**Extrait du document:**
◆ ◆ ◆ ◆ ◆

Nicole Sulu, fondatrice du Forum Makutano : « Le numérique ouvre de nombreuses portes qui restaient fermées aux entreprises »

« Le numérique ouvre de nombreuses portes qui restaient auparavant obstinément fermées à une pléthore d’entreprises en offrant des solutions aux écueils administratifs et informationnels qu’elles rencontrent. » Cette analyse de la fondatrice du Business Forum Makutano et du Réseau d’affaires Makutano en dit long sur les bénéfices du numérique pour tous les secteurs d’activité. Dans cette interview-bilan du Makutano9, première édition hors de l’Afrique centrale, Nicole Sulu explique l’importance du digital dans l’amélioration du climat des affaires. Elle revient aussi sur les décisions communes actionnables dans les plus brefs délais. Notamment l’entente pour l’entame du processus de suppression des visas entre la RDC et la Côte d’Ivoire.

Cio Mag : Tout d’abord, qu’est-ce que le Business Forum du réseau Makutano ?

◆ ◆ ◆ ◆ ◆

**Travail demandé:** Recopiez à l'identique le passage de l'entretien avec Nicole Sulu, depuis « Nicole Sulu, fondatrice » jusqu'à « la Côte d’Ivoire. ».

**Données fournies:**
◆ ◆ ◆ ◆ ◆

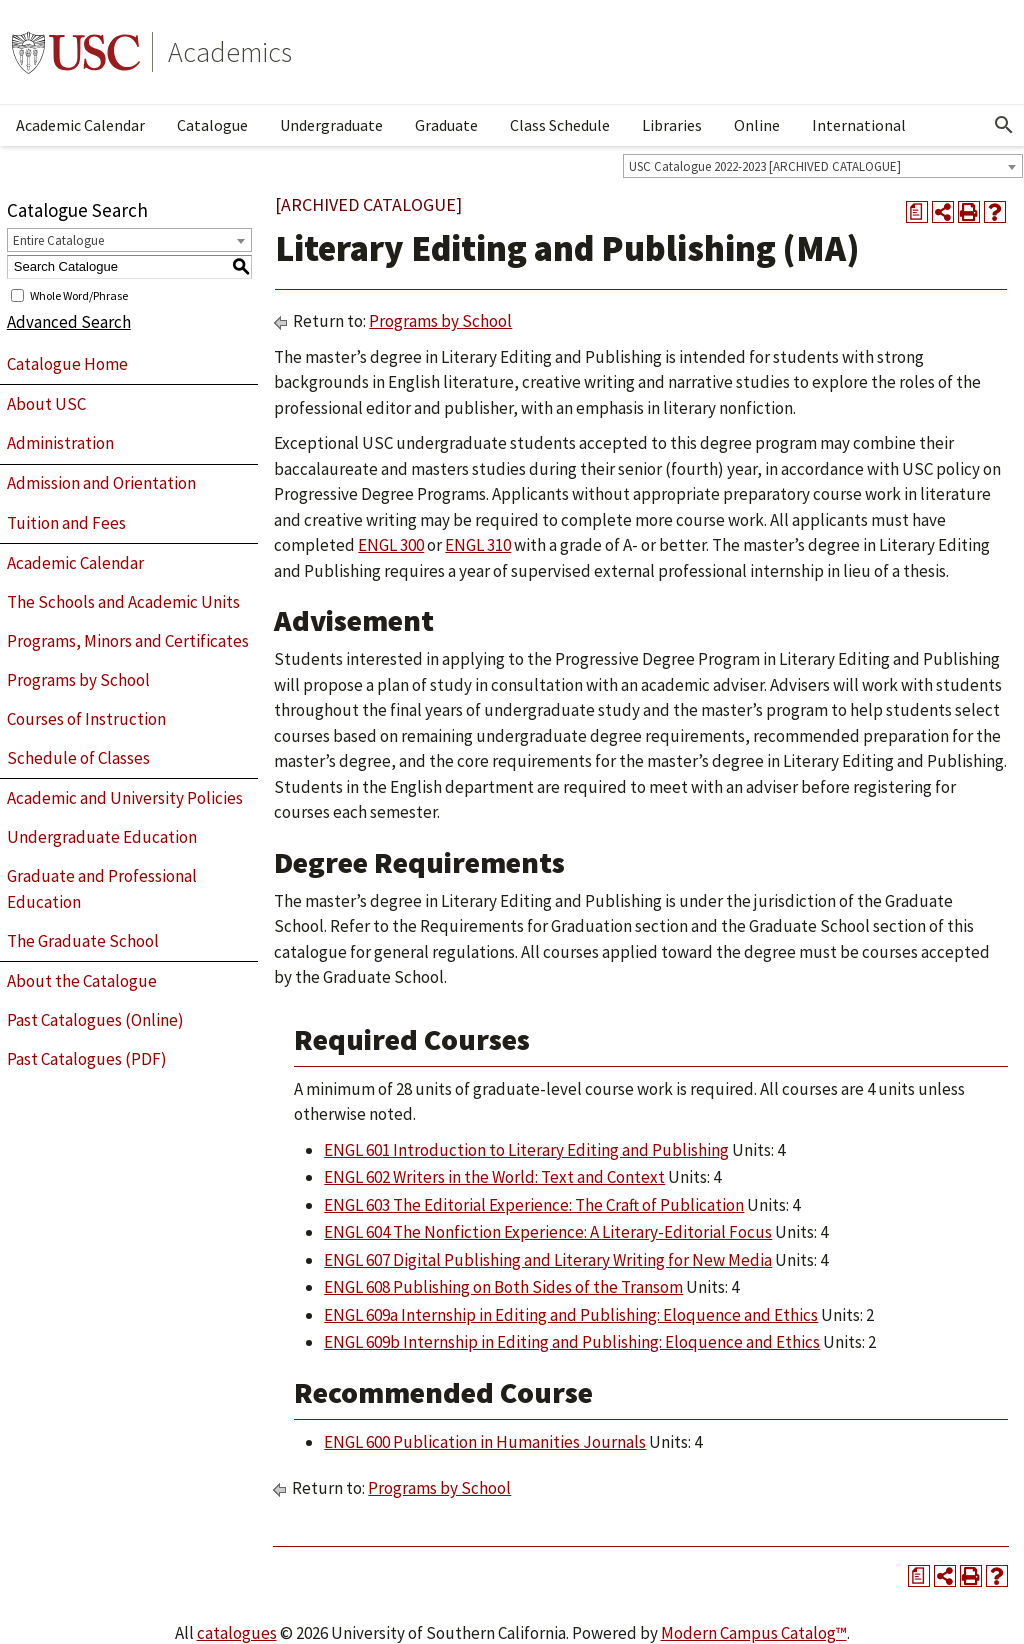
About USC (46, 404)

◆ ◆ ◆ ◆ ◆

**Résultat de la tâche:**
Nicole Sulu, fondatrice du Forum Makutano : « Le numérique ouvre de nombreuses portes qui restaient fermées aux entreprises »

« Le numérique ouvre de nombreuses portes qui restaient auparavant obstinément fermées à une pléthore d’entreprises en offrant des solutions aux écueils administratifs et informationnels qu’elles rencontrent. » Cette analyse de la fondatrice du Business Forum Makutano et du Réseau d’affaires Makutano en dit long sur les bénéfices du numérique pour tous les secteurs d’activité. Dans cette interview-bilan du Makutano9, première édition hors de l’Afrique centrale, Nicole Sulu explique l’importance du digital dans l’amélioration du climat des affaires. Elle revient aussi sur les décisions communes actionnables dans les plus brefs délais. Notamment l’entente pour l’entame du processus de suppression des visas entre la RDC et la Côte d’Ivoire.